Since the portables were declared off-limits, roughly 250 students have been jammed into band rooms, computer labs, and "wherever we can find space for more than an hour at a time," said Don Ruble, the superintendent of the 8,000-student district about 25 miles north of Minneapolis.
"I'm as frustrated as anybody," he added. "We have got to find a place for the kids."
Several of the portable classrooms were manufactured by Arrow Mobile Structures Inc. of Elkhart, Ind. Officials there could not be reached for comment.
Minnesota officials said last week that no other problems had been reported with portable classrooms elsewhere in the state, and officials in other states said such defects were rare.
Like many other districts, Forest Lake resorted to portable classrooms when local voters failed to pass bond referendums for school construction.
Last month, the district's building official, Tom Borchardt, discovered structural defects in the portable classrooms at Forest View Elementary School. The problems ranged from improper insulation to weak ceiling connections that were fixed with staples instead of screws.
Under a heavy load of Minnesota snow, Mr. Borchardt said, the ceiling beams could have collapsed.
District officials then decided to shut down the portable classrooms in a second elementary school because the structures there were also manufactured by Arrow.
More recently, the Forest Lake City Council voted to have students vacate portable classrooms at a district junior high school that were manufactured by a different company after Mr. Borchardt reported that they too had defects, including inadequate insulation and walls that had not been fireproofed.
In each instance, Mr. Borchardt said, the problems with the portables resulted from a combination of manufacturing defects and the improper setup and installation of the portables on school sites.

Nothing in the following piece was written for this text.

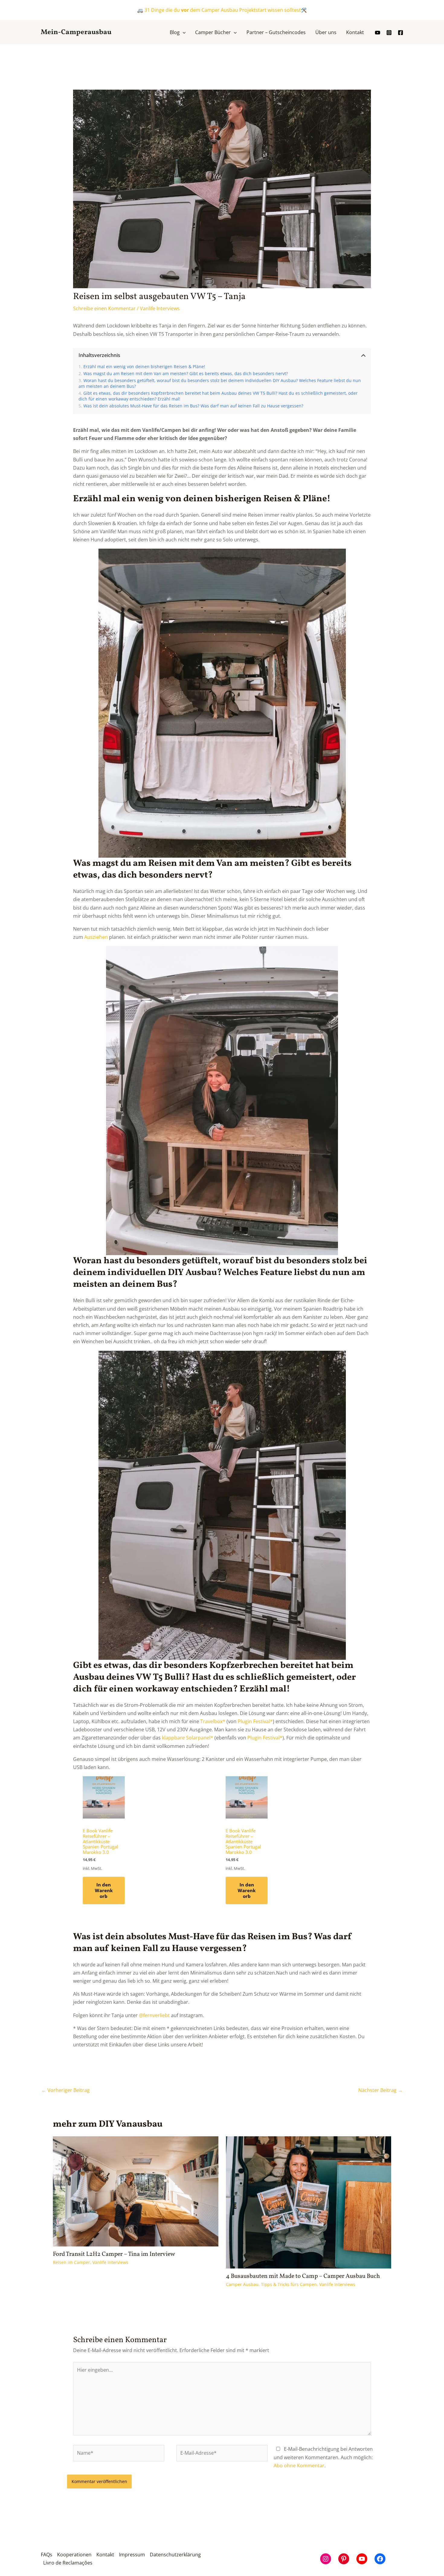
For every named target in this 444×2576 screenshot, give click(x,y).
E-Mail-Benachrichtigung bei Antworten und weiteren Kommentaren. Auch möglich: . (323, 2457)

In a report to GE Capital Modular Space, the national contracting company hired to outfit the district with its portables, Mr. Borchardt recommended that some of the portables be repaired, and others replaced entirely.
A spokeswoman for the Malvern, Pa.-based contractor said the problems occurred because the manufacturers of the portable structures deviated from design specifications.

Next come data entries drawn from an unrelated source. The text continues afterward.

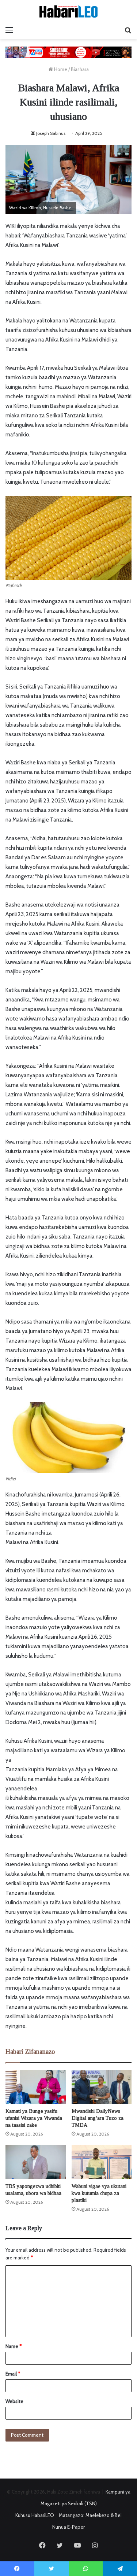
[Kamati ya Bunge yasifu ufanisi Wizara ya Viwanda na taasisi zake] (35, 2087)
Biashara (80, 69)
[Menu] (9, 30)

The errors were not caught by the private, third-party inspectors who are responsible for ensuring that the classrooms meet Minnesota state building codes, said Paula Johnston, the spokeswoman.
"This is a highly unusual circumstance," she added. "Usually, if there are any structural problems, they are caught by the third-party inspector."
Meanwhile, district officials are working with GE Capital Modular to have the portables fixed or replaced as quickly as possible, said Dennis Sullivan, the district's director of business affairs.
"It'll be several weeks, at least," he said last week, before students can return to them. "We just want the portables we contracted for in place."
Following the closure of Forest Lake's portables, state building officials have begun to reinspect some portables in other districts, said Steven Hernick, a supervisor in the building codes and standards division of the Minnesota Department of Administration. As of last week, no other portable classrooms were determined to be unfit for occupancy.
In California, where more than 25,000 portable classrooms are currently in use, structural problems are rarely, if ever, a problem, said Henry Heydt, the assistant director for the school facilities planning division of the state education department.
Mr. Heydt said the state's construction standards for its portables are unusually stringent because of requirements that the classrooms must be able to withstand earthquakes.
Portable classrooms range in price from about $35,000 to $60,000, depending on the features of each unit, Mr. Heydt said. Generally, he added, the construction in even the least-expensive models is solid.
Officials in the Orange County, Fla., school system were forced to replace rotting, moldy floors in many of the district's modular classrooms last year because the structures were designed and installed with moisture-trapping dirt berms packed underneath and around them. ("Resignation Follows Portable-Classroom Flap," Nov. 27, 1996.)
But Brewser Brown, a spokesman for the Florida Department of Education, said the district's problems with its portables were unusual.
"If you install them the right way and integrate them properly into the school, it's not going to be a problem," he said.
But Mr. Ruble, the Forest Lake superintendent, says his district's problems reinforce the view that portables are not the same as new school buildings.
"Portable classrooms are not bricks and mortar," he said. "They are a temporary solution."